A form of perfect mold and medium height, with a rarely lovely face, lighted by large purple-blue eyes, and framed by burnished, golden hair; hands and feet perfect enough for a sculptor's model, and a voice that was sweet as the soul of music, no wonder people raved over Lord Ivon's great-granddaughter; for as she stood there, with the rich, plush folds of her pale-blue, ermine-trimmed tea-gown falling in long, statuesque folds about her, she looked as if she had stepped down from an artist's canvas, or from the pages of a poet's book.
But as the lovely girl gazed at the snowy scene without, an expression of wistful sadness crept around the corners of her curved red lips and into her tender blue eyes, and she repeated some pathetic lines that have touched many a heart with their sweet, simple pathos:
"How strange it should be that the beautiful snow
Should fall on a sinner with nowhere to go!
How strange it should be if ere night comes again
The snow and the ice strike my desperate brain;
Fainting,
Freezing,
Dying alone,
Too wicked for prayer, too weak for my moan
To be heard in the crash of the crazy town,
Gone mad in the joy of the snow coming down,
I should be, and should lie in my terrible woe
With a bed and a shroud of the beautiful snow!"
Great pearly tears rose to the pansy-blue eyes, brimmed over, and rolled down the fair cheeks of the girl.
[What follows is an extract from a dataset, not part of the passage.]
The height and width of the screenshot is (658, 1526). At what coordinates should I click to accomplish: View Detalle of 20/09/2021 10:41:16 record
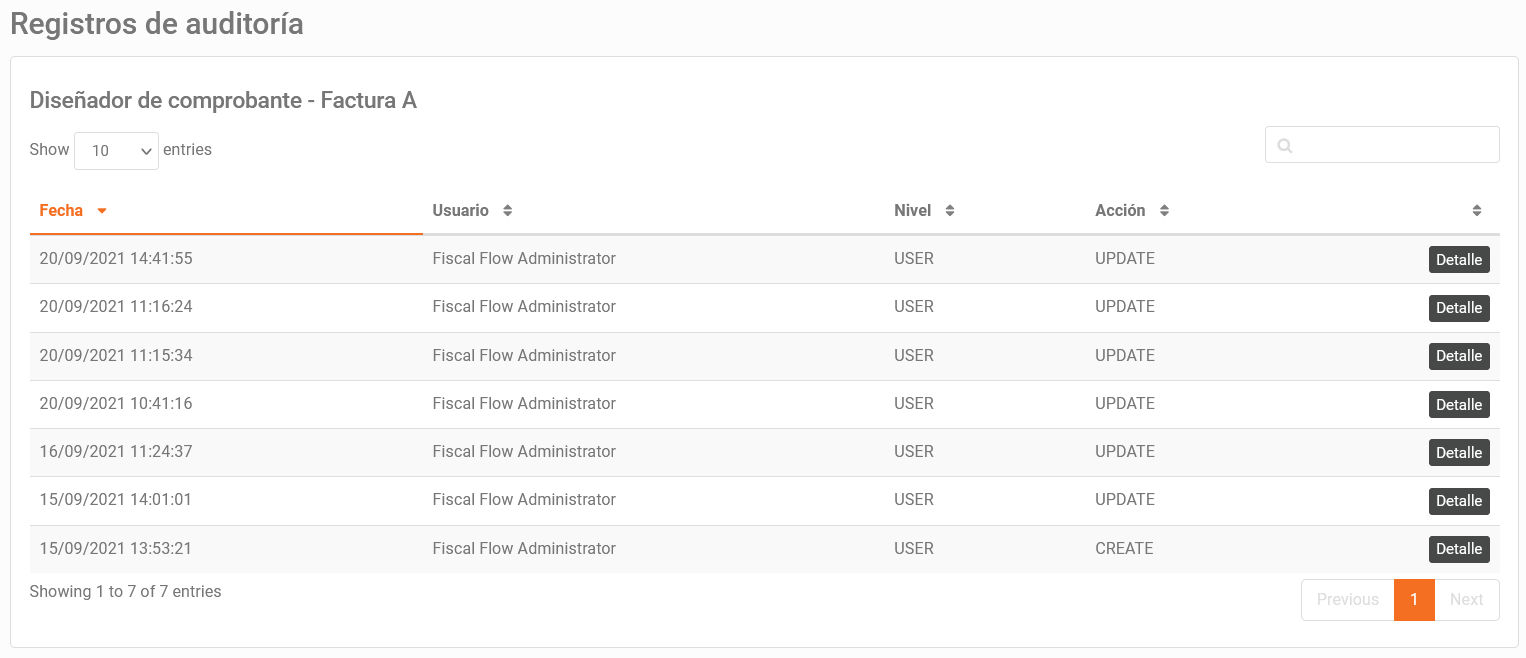pyautogui.click(x=1459, y=405)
She clasped her little hands, all glittering with diamonds, and murmured, mournfully:
"Ah, my mother, to think that you were a sinner like that!—'Too wicked for prayer,' a willful sinner for love's sake, and I, your child, with that dark brand upon my birth! Ah, what if he had lived to know? He was proud and well-born. Would he have hated me for my mother's sin? Would he have forsaken me, cast me off as one unworthy? Ah, my love, my love, it was better that you died, for then you never knew the cruel truth!"
The door opened softly, and a servant entered, placing the evening papers on the table. To divert her thoughts, which had grown dark and gloomy, Lord Ivon's great-granddaughter threw herself into a luxurious chair, and began to peruse the first paper that came to her hand. Thus she came upon the paragraph regarding Laurie Meredith and Jewel Fielding.
What ailed Azalia Brooke, the beautiful descendant of the proud house of Ivon?
When her glance fell carelessly on those two names she started, and a low cry of wonder came from her lips.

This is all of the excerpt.